Determine Output Resolution
In most cases, you will print at 300dpi for high-quality images. You can reduce this number slightly for some offset presses (inkjet and color laser printers and copiers are even more forgiving). Open the Image Size dialog box by choosing Image, Image Size. If you know the resolution requirements required by your printer, type them in the Resolution field; if you don't, type 300 as a baseline and select pixels/ inch. Make sure that the Resample Image check box is not selected to avoid degradation of image quality.
Set the Color Settings
Choose Edit, Color Settings to open the Color Settings dialog box. Select US Prepress defaults from the Settings menu. In the Working Spaces section, select the various profiles and parameters specified by your printer or leave the defaults. In the Color Management Policies section, select Preserve Embedded Profiles whenever a match or near match is available; otherwise, you must experiment with converting to the appropriate working spaces. See Part 1, Task 8, "How to Specify Photoshop Color Models," for details.
Set Page Layout
Select File, Print with Preview to launch the Print dialog box. In the Scaled Print Size area, set the scale percentage as necessary to fit the image on the page size. Use the thumbnail image as a guide for entering the proper new value. If necessary, go to the Position area and deselect the Center Image check box and drag the thumbnail image to reposition it on the page.
Check for Out-of-Gamut Colors
To print in color, you have to convert the color mode for your image to CMYK. Because the CMYK color format allows fewer colors than, say, the RGB format, you could lose some of the colors in your image during the color conversion. Choose View, Gamut Warning. The gamut mask points out the areas where colors could be lost in the image so that you can address the problem before the image goes to the printer.
Correct Problem Colors
After you identify where the problem colors lie, choose View, Gamut Warning again to turn off the gamut mask and then choose View, Proof Setup, Working CMYK. Photoshop displays a preview of how the colors will look when they are converted. These color shifts are often subtle, and you may decide you can live with them. If not, edit the colors in your image using any of the color tools. (Hint: The Sponge tool may soften some saturated colors.)

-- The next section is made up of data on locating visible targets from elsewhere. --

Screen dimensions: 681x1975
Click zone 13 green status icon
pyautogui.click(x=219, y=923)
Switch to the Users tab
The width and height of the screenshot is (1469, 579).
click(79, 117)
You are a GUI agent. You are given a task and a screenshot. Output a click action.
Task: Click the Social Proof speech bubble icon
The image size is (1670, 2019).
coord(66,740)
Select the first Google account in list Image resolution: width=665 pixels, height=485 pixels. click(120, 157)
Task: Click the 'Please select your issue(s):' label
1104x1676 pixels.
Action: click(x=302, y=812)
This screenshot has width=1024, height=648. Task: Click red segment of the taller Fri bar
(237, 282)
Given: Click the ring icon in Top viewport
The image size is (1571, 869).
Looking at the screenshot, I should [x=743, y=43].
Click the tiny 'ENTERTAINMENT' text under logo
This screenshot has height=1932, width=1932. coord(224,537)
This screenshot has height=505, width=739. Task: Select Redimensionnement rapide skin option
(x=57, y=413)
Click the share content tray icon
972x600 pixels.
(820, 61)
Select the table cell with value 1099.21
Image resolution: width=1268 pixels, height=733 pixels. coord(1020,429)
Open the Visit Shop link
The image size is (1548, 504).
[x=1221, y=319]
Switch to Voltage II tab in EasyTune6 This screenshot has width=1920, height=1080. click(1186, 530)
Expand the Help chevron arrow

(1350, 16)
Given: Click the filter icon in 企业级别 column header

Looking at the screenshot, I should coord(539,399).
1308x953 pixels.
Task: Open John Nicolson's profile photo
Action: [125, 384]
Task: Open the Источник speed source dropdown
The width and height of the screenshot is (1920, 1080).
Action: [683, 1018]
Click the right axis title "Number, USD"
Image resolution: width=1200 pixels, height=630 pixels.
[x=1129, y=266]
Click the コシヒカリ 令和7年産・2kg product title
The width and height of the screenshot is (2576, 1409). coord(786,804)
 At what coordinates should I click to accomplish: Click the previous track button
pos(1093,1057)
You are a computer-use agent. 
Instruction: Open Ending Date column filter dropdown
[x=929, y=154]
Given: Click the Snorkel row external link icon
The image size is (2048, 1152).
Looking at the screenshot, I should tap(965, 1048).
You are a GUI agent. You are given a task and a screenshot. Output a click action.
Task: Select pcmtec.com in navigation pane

Convert File to Proper Color Mode
After you correct any color problems, convert the file to CMYK format. Choose Image, Mode, CMYK Color to convert the file.
Save File in Proper Format
Now save the file in the proper format as specified by your printer: Choose File, Save As and then select the desired format from the Format menu. If in doubt, save the image as a Photoshop EPS file (for a PostScript device) or as a Basic TIFF file (for a standard device).